<<<<

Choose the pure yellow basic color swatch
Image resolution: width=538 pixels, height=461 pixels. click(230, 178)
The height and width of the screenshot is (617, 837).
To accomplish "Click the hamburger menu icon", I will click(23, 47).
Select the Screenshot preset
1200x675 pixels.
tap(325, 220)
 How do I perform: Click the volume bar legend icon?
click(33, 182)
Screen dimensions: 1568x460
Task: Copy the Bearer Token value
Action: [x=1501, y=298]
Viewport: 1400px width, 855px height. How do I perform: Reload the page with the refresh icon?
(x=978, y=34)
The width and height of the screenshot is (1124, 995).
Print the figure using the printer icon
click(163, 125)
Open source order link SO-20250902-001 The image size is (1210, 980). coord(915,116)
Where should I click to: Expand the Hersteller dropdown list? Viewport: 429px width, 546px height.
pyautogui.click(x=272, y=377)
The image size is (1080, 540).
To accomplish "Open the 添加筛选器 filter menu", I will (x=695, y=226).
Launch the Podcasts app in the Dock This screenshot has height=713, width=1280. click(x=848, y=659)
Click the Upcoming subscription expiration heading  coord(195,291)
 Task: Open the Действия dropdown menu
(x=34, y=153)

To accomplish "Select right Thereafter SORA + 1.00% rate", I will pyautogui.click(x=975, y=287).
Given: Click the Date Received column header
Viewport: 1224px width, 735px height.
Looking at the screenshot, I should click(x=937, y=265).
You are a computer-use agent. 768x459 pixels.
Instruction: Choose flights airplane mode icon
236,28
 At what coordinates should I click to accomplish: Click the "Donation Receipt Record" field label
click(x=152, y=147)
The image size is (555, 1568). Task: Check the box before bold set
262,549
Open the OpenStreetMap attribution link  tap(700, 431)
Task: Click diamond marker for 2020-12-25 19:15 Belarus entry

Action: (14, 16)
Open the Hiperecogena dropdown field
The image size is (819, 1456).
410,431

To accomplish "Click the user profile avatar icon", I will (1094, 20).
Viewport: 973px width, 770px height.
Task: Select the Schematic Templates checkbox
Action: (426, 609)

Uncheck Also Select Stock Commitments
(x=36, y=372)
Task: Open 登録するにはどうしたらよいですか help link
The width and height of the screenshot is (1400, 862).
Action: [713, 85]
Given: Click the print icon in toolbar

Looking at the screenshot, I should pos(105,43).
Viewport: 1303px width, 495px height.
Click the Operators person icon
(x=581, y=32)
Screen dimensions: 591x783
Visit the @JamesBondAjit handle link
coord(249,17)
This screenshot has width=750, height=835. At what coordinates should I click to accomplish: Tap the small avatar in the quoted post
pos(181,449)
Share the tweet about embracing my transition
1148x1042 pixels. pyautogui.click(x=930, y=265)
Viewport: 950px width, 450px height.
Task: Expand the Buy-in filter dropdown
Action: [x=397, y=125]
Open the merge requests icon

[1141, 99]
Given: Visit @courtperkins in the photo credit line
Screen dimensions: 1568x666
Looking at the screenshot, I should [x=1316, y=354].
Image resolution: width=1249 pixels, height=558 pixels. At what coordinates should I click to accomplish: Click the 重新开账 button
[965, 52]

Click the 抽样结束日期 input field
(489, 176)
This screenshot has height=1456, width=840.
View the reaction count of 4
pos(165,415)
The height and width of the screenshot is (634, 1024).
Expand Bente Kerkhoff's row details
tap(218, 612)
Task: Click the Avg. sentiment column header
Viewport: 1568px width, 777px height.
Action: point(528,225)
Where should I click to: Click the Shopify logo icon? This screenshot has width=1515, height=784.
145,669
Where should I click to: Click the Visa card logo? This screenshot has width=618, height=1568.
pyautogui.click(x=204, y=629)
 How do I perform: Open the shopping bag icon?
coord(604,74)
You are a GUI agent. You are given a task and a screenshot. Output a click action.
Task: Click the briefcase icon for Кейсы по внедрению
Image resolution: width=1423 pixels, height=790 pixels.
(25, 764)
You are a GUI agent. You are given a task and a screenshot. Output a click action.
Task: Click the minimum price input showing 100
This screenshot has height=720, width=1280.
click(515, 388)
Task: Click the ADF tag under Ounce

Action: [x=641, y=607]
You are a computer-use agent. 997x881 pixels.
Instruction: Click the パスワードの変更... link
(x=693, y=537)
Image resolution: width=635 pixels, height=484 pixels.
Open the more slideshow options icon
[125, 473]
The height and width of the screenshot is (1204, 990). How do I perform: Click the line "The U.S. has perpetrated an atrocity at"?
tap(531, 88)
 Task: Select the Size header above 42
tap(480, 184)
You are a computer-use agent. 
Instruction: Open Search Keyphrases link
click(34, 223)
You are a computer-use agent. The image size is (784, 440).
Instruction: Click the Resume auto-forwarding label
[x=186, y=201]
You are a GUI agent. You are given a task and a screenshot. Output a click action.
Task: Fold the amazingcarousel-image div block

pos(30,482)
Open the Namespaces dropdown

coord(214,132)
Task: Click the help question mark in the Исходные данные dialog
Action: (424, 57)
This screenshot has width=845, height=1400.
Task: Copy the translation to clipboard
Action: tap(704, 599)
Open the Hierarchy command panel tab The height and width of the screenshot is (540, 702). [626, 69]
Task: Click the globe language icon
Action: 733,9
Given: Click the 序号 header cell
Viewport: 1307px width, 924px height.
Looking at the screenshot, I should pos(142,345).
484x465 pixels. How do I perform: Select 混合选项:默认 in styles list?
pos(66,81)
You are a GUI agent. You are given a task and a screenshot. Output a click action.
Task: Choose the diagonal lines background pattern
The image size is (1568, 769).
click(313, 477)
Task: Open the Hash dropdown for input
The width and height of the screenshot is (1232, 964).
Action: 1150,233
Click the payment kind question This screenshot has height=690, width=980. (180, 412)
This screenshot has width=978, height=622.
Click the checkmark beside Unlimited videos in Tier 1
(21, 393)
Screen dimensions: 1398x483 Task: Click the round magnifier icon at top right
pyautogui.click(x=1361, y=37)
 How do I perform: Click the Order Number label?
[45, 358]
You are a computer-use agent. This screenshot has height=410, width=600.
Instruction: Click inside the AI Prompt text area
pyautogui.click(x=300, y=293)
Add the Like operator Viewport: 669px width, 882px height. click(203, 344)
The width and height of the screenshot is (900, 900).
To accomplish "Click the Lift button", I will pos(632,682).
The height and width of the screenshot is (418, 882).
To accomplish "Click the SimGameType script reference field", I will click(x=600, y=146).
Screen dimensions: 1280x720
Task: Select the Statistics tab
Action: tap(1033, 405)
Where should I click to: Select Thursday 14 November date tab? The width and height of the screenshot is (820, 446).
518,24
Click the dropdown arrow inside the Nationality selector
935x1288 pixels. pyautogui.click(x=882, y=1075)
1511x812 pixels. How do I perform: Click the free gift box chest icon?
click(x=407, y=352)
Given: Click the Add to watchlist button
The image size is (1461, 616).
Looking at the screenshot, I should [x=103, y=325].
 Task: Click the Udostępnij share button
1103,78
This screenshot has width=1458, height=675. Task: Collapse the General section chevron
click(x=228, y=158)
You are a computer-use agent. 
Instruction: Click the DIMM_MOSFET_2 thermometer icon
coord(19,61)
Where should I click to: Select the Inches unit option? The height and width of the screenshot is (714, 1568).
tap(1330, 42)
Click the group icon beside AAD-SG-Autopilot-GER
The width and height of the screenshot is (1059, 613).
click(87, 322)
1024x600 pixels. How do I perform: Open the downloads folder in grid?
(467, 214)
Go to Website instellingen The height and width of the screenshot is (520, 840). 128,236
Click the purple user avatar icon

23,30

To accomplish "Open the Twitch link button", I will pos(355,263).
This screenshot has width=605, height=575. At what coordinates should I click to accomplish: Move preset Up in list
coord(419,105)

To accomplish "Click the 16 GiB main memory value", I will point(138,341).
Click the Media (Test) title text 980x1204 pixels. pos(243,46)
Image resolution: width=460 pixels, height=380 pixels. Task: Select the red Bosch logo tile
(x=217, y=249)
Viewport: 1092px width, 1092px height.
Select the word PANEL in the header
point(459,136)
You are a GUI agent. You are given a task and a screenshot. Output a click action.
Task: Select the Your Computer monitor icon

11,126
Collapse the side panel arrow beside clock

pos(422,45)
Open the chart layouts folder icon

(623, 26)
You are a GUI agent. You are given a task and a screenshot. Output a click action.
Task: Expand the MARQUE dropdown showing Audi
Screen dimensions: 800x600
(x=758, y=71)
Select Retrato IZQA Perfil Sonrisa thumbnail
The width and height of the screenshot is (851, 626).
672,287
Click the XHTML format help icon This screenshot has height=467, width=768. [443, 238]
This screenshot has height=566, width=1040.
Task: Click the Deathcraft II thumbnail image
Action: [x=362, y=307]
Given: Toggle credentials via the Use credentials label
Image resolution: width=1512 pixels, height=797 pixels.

>>>>

» Exercise description
Above are the entries. Output exactly the lines beginning with the line that has "Screen dimensions: 591x783" and ending with the line that has "Task: Click the briefcase".

» Exercise solution
Screen dimensions: 591x783
Visit the @JamesBondAjit handle link
coord(249,17)
This screenshot has width=750, height=835. At what coordinates should I click to accomplish: Tap the small avatar in the quoted post
pos(181,449)
Share the tweet about embracing my transition
1148x1042 pixels. pyautogui.click(x=930, y=265)
Viewport: 950px width, 450px height.
Task: Expand the Buy-in filter dropdown
Action: [x=397, y=125]
Open the merge requests icon

[1141, 99]
Given: Visit @courtperkins in the photo credit line
Screen dimensions: 1568x666
Looking at the screenshot, I should [x=1316, y=354].
Image resolution: width=1249 pixels, height=558 pixels. At what coordinates should I click to accomplish: Click the 重新开账 button
[965, 52]

Click the 抽样结束日期 input field
(489, 176)
This screenshot has height=1456, width=840.
View the reaction count of 4
pos(165,415)
The height and width of the screenshot is (634, 1024).
Expand Bente Kerkhoff's row details
tap(218, 612)
Task: Click the Avg. sentiment column header
Viewport: 1568px width, 777px height.
Action: point(528,225)
Where should I click to: Click the Shopify logo icon? This screenshot has width=1515, height=784.
145,669
Where should I click to: Click the Visa card logo? This screenshot has width=618, height=1568.
pyautogui.click(x=204, y=629)
 How do I perform: Open the shopping bag icon?
coord(604,74)
You are a GUI agent. You are given a task and a screenshot. Output a click action.
Task: Click the briefcase icon for Кейсы по внедрению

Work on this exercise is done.